Could you retype the material below word for word, leaving out the pictures?

*** Dataset rows ***

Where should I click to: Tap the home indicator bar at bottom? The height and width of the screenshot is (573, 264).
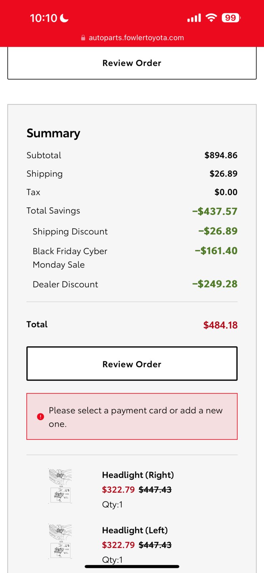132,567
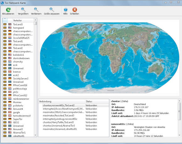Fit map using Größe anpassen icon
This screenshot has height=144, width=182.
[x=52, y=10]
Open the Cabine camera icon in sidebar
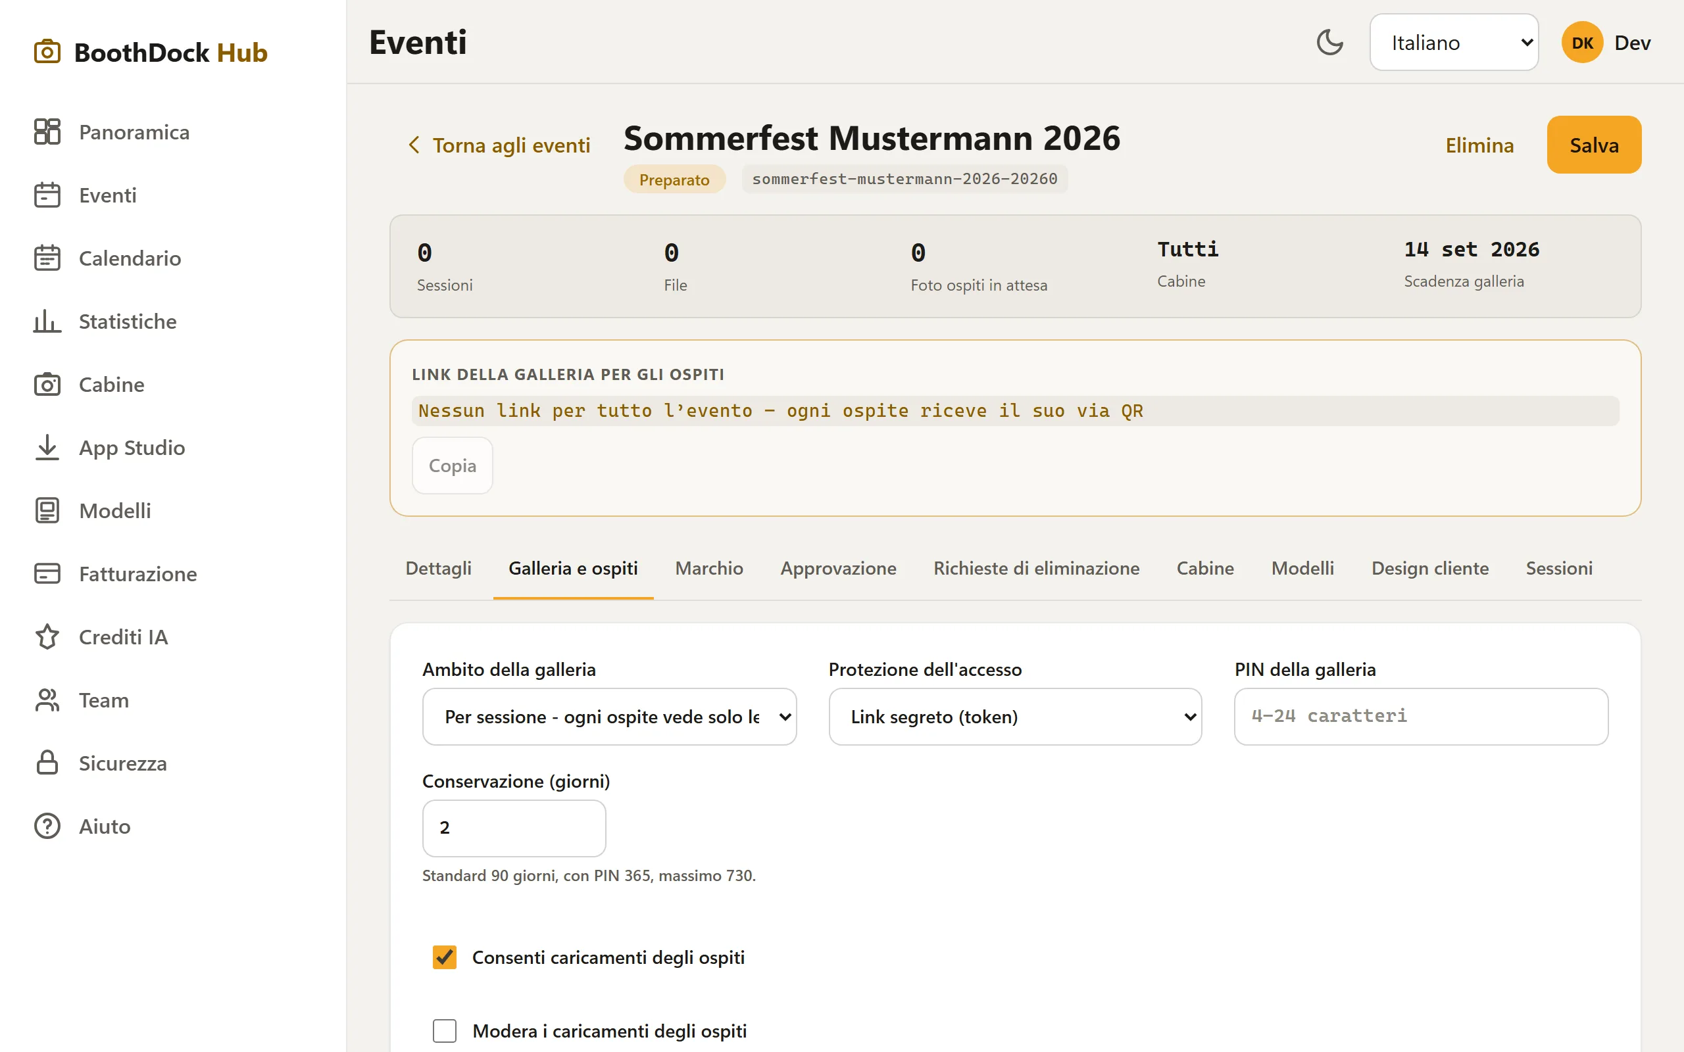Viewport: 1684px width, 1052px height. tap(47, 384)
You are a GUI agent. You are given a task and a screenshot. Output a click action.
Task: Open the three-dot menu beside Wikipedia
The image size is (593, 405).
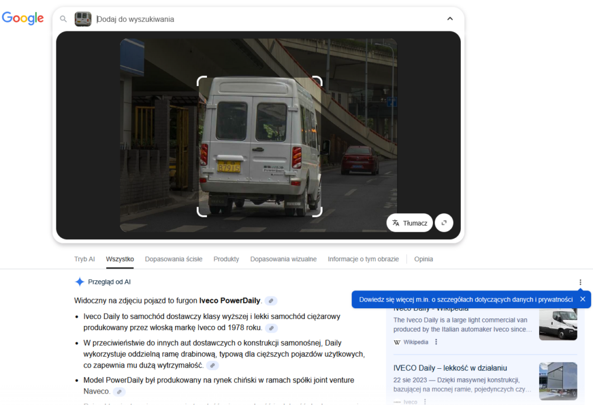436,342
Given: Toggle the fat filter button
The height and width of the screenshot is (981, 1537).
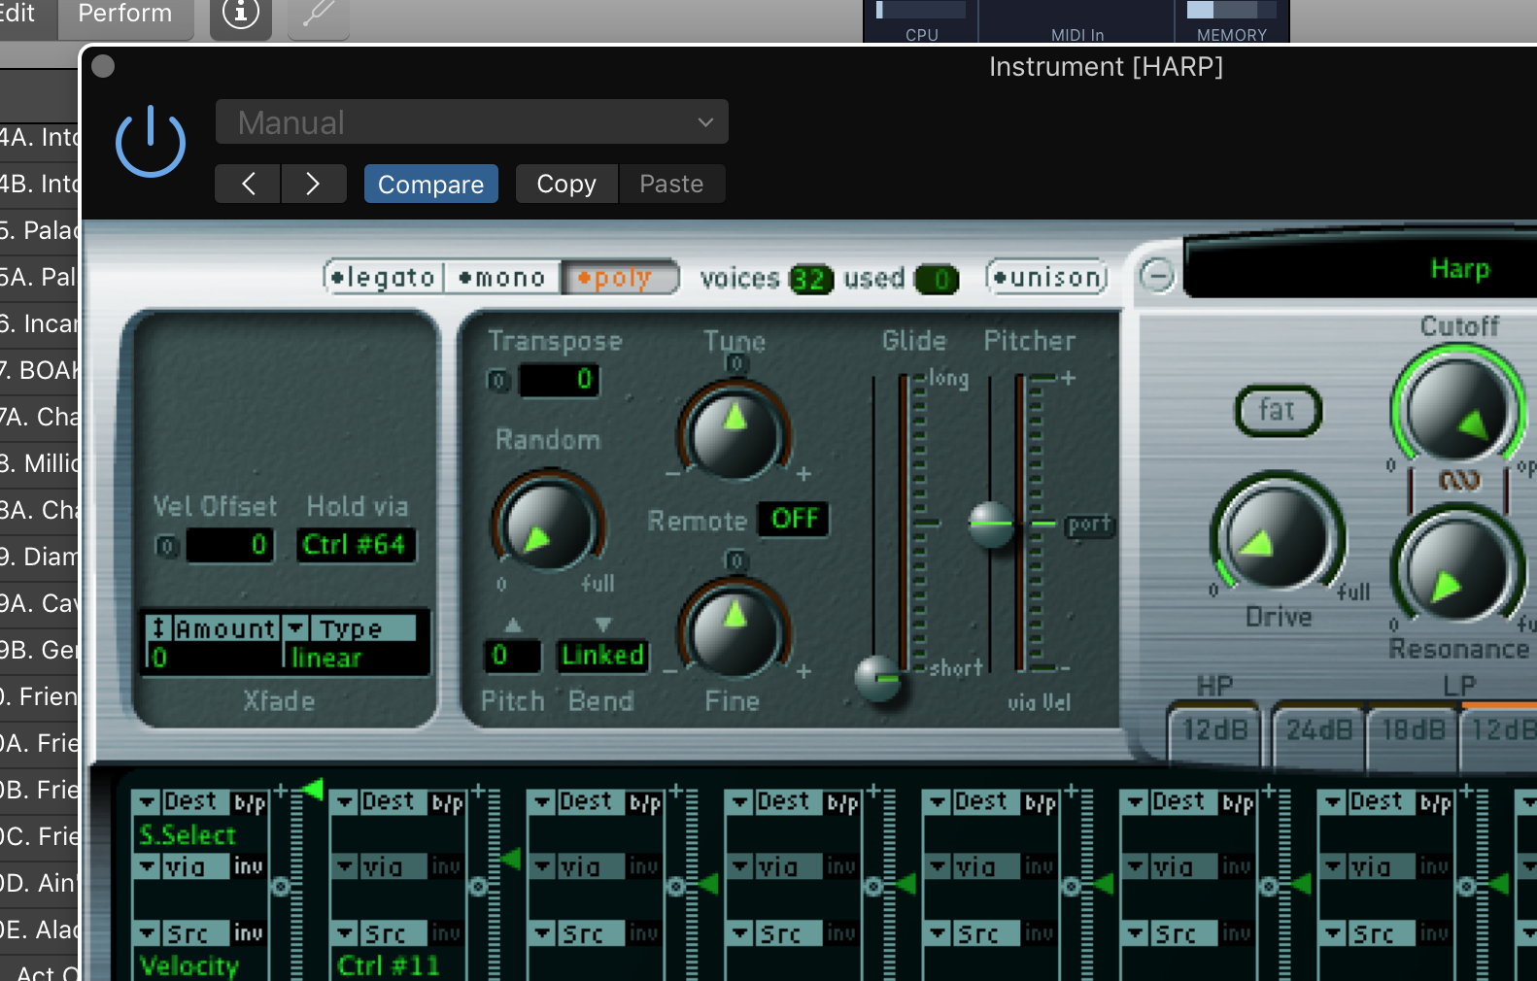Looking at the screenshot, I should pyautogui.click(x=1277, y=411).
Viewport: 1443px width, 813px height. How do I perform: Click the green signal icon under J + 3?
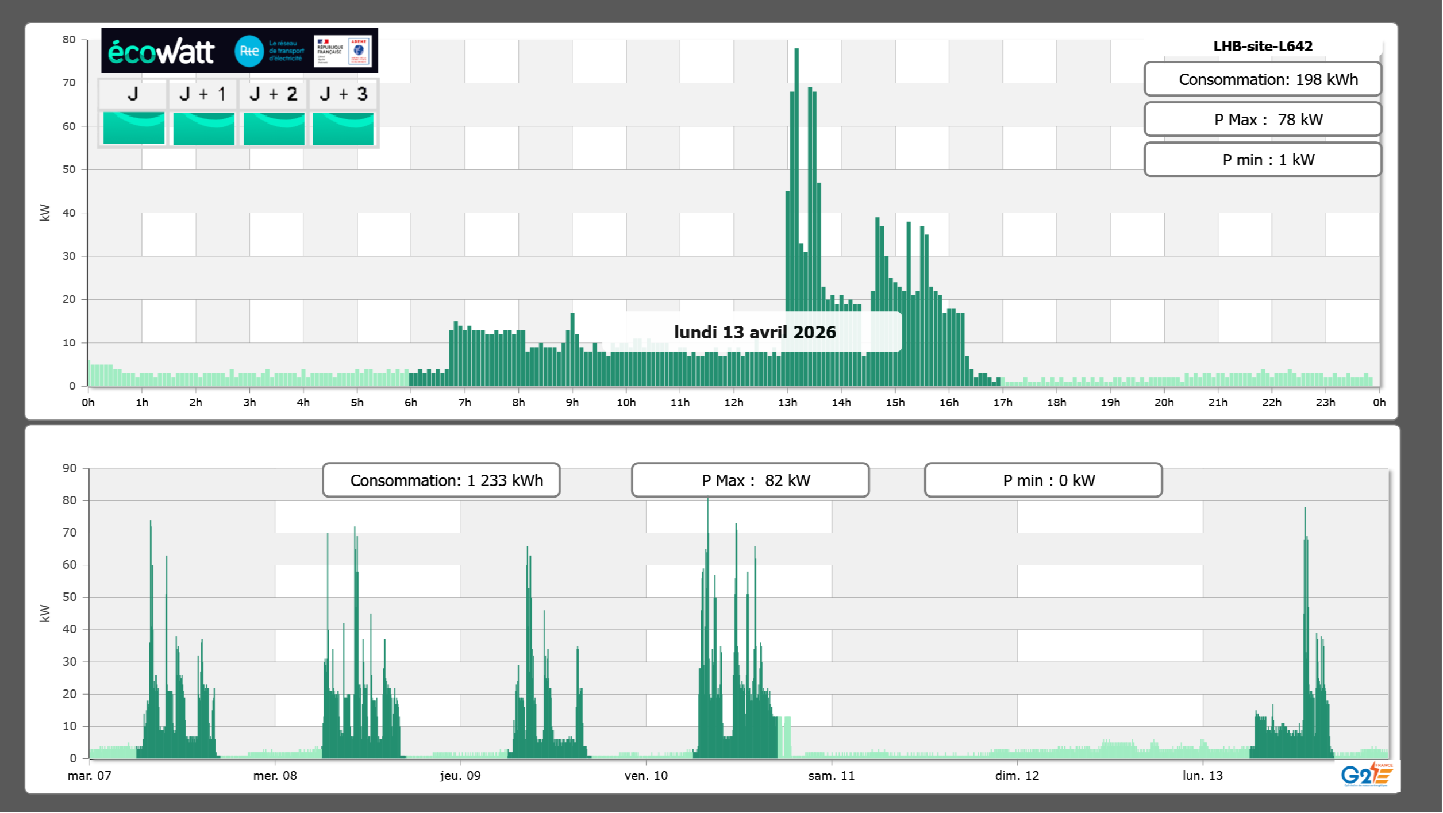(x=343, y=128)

***

» **Written response**:
Where should I click to: Tap the home indicator bar at bottom? The height and width of the screenshot is (573, 264).
132,567
Fit map using Größe anpassen icon
This screenshot has height=144, width=182.
[x=52, y=10]
Open the Cabine camera icon in sidebar
Viewport: 1684px width, 1052px height. tap(47, 384)
You are a GUI agent. You are given a task and a screenshot. Output a click action.
Task: Open the three-dot menu beside Wikipedia
The image size is (593, 405).
436,342
Given: Toggle the fat filter button
The height and width of the screenshot is (981, 1537).
Looking at the screenshot, I should pyautogui.click(x=1277, y=411).
Viewport: 1443px width, 813px height. How do I perform: Click the green signal icon under J + 3?
(x=343, y=128)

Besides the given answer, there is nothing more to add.